Over tears, they covered her in the moss, and covered her body with the earth.
And here, just a stone’s throw distance from a rock cliff overlooking Lake Livingston, two bronze lions guard the grave of Marjorie Haw Russell, a woman who died but whose memory will live on.
Russell, 91, died Sunday, May 27, at 9:30 p.m., and in line with her wishes, was buried less than 12 hours later as the sun rose over Lake Livingston.
Her body was placed in an open grave as part of what’s become known as a green burial, a foreign process to some, but one her son, George Russell, said is in line with his mother’s environmentalist nature.
“It is an experience, since I have only one mother, that thankfully I will have to endure only once in my lifetime,” Russell said, staring out over the mound of dirt topped with a red geranium and a dogwood tree planted at the head of her grave, a request she made in her final words.
In death, as in life
The Green Burial Council, a non-profit organization that has established guidelines for the natural burials, calls a green burial one that “encourages sustainable and ethical practices.”
And this is something Russell said his mother believed in.
“Her life is a perpetual legacy to the future of, not only Texas and the U.S., but to the entire biosphere that keeps us all alive,” Russell said.
In her lifetime, Marjorie and her husband, Kenneth, have set aside hundreds of acres of land in San Jacinto and Walker counties to serve as nature sanctuaries.
And 10 acres of that land is the Russell Family Cemetery, the only family-owned eco-cemetery in the nation.
“It’s what she wanted,” Kenneth Russell said.
Green burials are different from traditional funerals in two major ways: bodies are not embalmed and no vault is used.
In some instances, a wicker or pine coffin can be used, but most often the body is wrapped in a natural fiber blanket and placed directly into the ground and covered with soil.
The goal of green burials, according to the council, is to have as little economic impact on the environment as possible.
While not a new process, green burials have come into the limelight after the first commercial eco-cemetery was established in 1998 in South Carolina.
Green burials are significantly different because of the reduced environmental impact they have, according to the council.
In fact, statistics compiled from the Casket and Funeral Association of America and Cremation Association of North America, show more than 104,000 tons of steel, 2,700 tons of copper and bronze, more than 1.6 million tons of concrete and 827,060 gallons of formaldehyde are buried each year through traditional burials.
These non-biodegradeable substances collect and, in some instances, can contaminate groundwater sources and nearby water reserves.

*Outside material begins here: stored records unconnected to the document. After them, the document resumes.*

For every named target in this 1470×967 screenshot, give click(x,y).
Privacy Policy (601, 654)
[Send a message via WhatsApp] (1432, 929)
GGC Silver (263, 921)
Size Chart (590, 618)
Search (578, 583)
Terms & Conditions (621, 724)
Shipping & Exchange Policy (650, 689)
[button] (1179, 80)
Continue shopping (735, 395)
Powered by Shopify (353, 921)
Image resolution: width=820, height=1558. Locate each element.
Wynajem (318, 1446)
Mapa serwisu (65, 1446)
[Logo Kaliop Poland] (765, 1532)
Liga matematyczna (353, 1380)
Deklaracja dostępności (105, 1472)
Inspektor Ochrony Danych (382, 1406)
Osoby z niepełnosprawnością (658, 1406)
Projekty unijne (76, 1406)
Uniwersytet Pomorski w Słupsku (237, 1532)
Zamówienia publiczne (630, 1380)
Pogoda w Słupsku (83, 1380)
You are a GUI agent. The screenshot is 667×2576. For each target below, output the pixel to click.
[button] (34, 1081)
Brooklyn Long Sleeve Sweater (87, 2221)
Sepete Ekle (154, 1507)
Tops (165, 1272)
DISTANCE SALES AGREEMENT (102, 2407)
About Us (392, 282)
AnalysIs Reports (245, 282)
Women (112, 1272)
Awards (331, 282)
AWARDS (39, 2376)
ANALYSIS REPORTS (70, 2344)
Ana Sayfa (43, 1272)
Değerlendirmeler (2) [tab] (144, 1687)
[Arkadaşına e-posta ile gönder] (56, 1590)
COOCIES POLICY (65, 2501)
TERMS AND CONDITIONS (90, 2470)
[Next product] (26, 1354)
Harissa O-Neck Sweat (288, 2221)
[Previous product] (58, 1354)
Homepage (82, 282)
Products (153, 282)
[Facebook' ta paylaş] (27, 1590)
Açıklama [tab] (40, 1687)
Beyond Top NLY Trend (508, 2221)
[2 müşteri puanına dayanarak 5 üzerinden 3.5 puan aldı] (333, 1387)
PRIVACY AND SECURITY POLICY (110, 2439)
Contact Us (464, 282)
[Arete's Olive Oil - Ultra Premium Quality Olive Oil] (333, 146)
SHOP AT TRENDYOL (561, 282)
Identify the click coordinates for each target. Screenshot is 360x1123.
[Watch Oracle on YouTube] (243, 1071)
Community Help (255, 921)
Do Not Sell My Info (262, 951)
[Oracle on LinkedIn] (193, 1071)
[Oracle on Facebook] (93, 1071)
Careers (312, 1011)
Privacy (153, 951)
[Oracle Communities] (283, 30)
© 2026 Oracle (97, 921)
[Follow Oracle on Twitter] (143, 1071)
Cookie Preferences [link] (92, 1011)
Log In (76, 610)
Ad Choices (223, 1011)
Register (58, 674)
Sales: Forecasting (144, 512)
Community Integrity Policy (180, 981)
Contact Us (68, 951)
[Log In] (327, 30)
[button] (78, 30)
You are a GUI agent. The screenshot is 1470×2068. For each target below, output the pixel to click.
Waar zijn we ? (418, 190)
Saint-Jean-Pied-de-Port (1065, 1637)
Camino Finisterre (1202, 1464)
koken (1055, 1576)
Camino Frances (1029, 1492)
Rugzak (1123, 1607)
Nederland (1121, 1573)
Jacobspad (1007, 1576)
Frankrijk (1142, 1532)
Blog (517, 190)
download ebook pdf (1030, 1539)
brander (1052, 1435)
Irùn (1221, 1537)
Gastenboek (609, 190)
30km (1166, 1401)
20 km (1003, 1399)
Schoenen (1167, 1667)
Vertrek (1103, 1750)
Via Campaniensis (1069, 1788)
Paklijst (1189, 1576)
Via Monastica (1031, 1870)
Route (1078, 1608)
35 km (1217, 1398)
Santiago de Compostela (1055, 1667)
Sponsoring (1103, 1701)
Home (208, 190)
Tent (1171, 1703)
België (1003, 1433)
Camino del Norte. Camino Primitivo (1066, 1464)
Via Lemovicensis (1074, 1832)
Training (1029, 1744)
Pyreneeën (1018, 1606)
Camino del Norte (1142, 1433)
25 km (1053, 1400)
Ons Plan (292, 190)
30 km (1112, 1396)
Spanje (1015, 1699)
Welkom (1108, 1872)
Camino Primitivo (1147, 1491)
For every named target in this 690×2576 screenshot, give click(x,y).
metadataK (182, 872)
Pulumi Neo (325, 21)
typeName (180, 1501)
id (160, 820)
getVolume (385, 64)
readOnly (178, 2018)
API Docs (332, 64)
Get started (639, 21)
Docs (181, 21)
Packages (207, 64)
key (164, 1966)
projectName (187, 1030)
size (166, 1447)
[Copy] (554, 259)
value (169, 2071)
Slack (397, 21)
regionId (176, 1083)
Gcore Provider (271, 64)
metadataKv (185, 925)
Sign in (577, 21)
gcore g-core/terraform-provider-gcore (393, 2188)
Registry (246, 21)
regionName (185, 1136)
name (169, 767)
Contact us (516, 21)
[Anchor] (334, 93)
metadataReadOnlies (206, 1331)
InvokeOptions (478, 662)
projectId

With green burials, the council says, the amount of non-biodegradable material introduced into the earth is none. “I’ve talked to a couple thousand consumers over the last four years, and I know what’s driving them (to look into green burials),” said Joe Sehee, executive director of the council. “Allowing people to feel as though their last act on earth contributes to a positive purpose connects them in an almost religious way to this concept. It makes people’s eyes sparkle.”
Most burial grounds are not landscaped, left to grow naturally with as little impact to the environment as possible, including minimal use of excavation tools to dig the grave.
After Marjorie Russell’s body was placed into the grave, friends took a shovel and covered her.
“It was a very personal experience,” George Russell said. “To me, the artificial nature of the modern burial … is much less human than when the family can gather around the person who has died.”